Does buying train tickets in Europe and looking out the window to the breathtaking scenery sound like a recipe for a fantastic journey to you? If it is, you must learn the A to Z of buying train tickets in Europe to make the most out of your European journey. However, before putting rail journeys on your travel checklist, let’s look at whether they are the right transportation option for you.
Buying Train Tickets In Europe vs. Other Transportation
Going from destination to destination around Europe can be a bit pricey, especially if you plan to buy lots of souvenirs and try out all of the best local food and cultural fun.
Taking the train is a smart choice to keep your spending within check for your whole European travel. Train tickets are generally cheaper and are easy to get depending on your type of travel (we will go into depth about this later section).
Compared to a car, the train is cheaper because you’ll not have to pay for toll fees or rental fees on days you only stroll the local area on foot. That’s not to mention the cost of gas, which may change depending on the area you’re in!
A train ride is more cost-effective for solo travellers or a small group. However, it can be quite the opposite if you’re travelling in a large family and having to carry a lot of luggage.
It’s the obvious chance to see Europe in its natural glory while sitting in a train cab. In addition, a European station is often, in and of itself, a tourist attraction.
For example, the Paris’ Gare de Lyon is one of the world’s most iconic train stations. Its grandeur and classic French architecture that makes for fantastic photos.
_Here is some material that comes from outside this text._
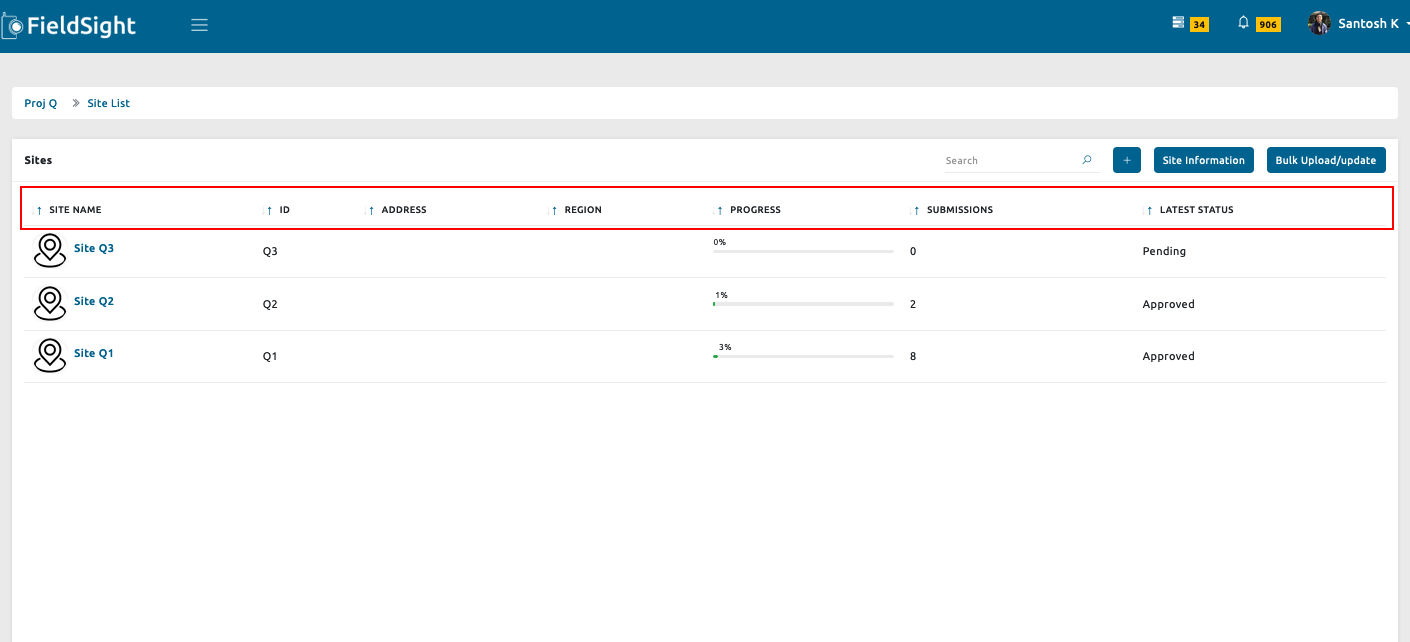This screenshot has width=1410, height=642.
Task: Click the Bulk Upload/update button
Action: pyautogui.click(x=1326, y=160)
There are many more that are just as wonderful located around Europe, and you can absolutely build your itinerary around these stations.
Another great thing about travelling by train in Europe is that most stations are near central areas. You don’t have to worry about cutting your fun short to make up for the travel distance between where you are and the station.
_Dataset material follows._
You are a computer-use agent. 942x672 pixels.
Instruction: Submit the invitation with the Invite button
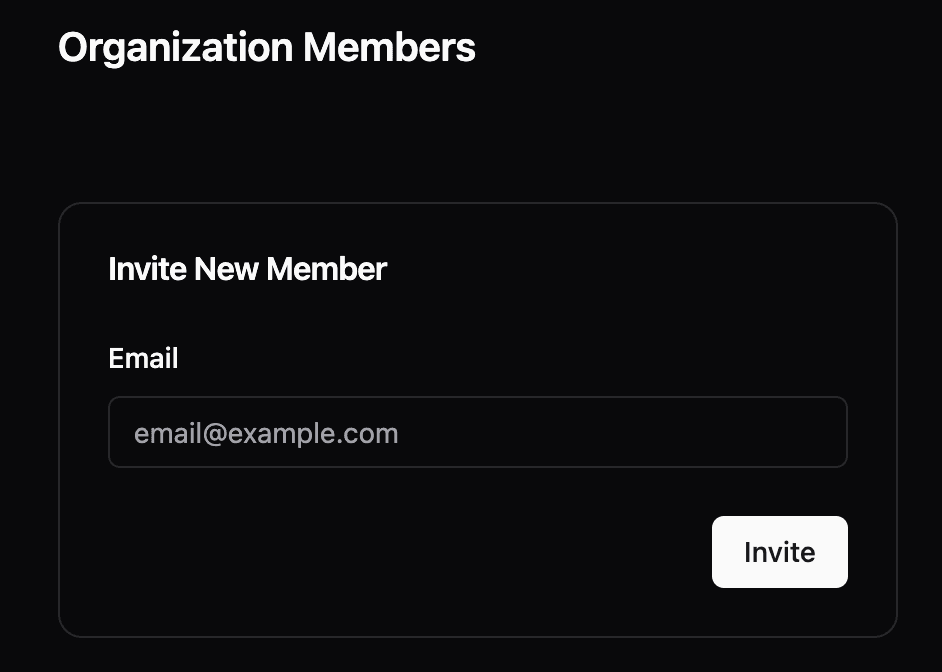click(779, 552)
On the same note, wouldn’t it be such a nuisance having to find a place to park your car or trying not to violate the local traffic rules because you’re not used to them? A train ride is much less troublesome!
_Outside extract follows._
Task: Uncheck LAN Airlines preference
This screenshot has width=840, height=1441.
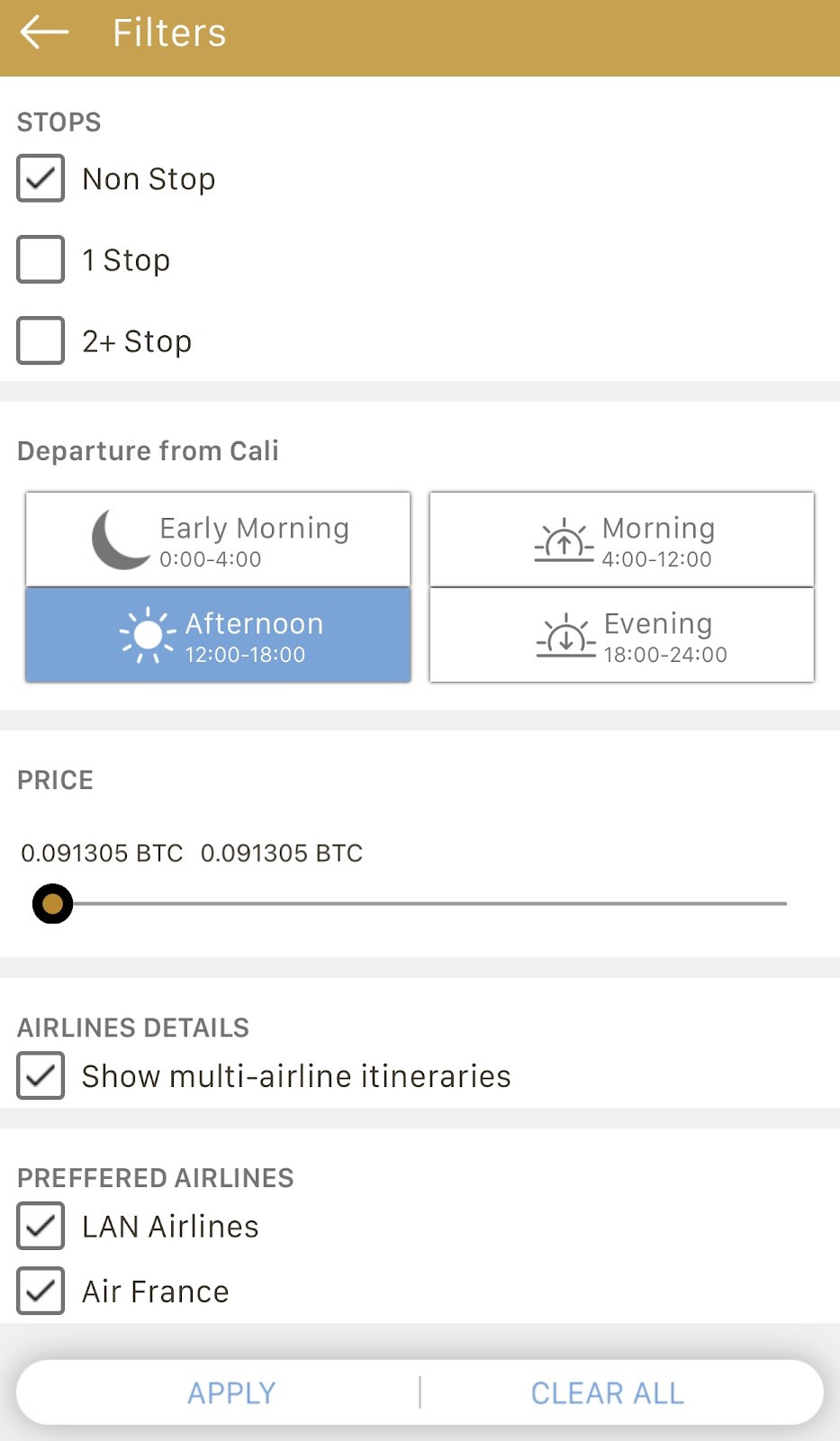Action: coord(41,1226)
Also, there is no lengthy custom queue of a flight or luggage limitation like that of a car’s trunk. Train travelling in Europe is a wanderlust’s dream.
A train ride is only fun if you know what to expect. That being said, it can be a turn-off for those who are eager to reach their destinations since trains have to abide by a fixed schedule, and some destinations require more than one stop to reach.
Some hidden gems in small local towns or castle ruins in less-travelled areas may be far away from the stations. In that case, you might need to reconsider buying train tickets in Europe.
Buying The Right Train Tickets In Europe
Travelling by train in Europe is a perfect chance to see the many sides of Europe that travel magazines don’t talk about enough. In this guide to buying train tickets in Europe, you will find:
- What types of tickets are available?
- Where can you buy your tickets?
- How to get your tickets after buying online?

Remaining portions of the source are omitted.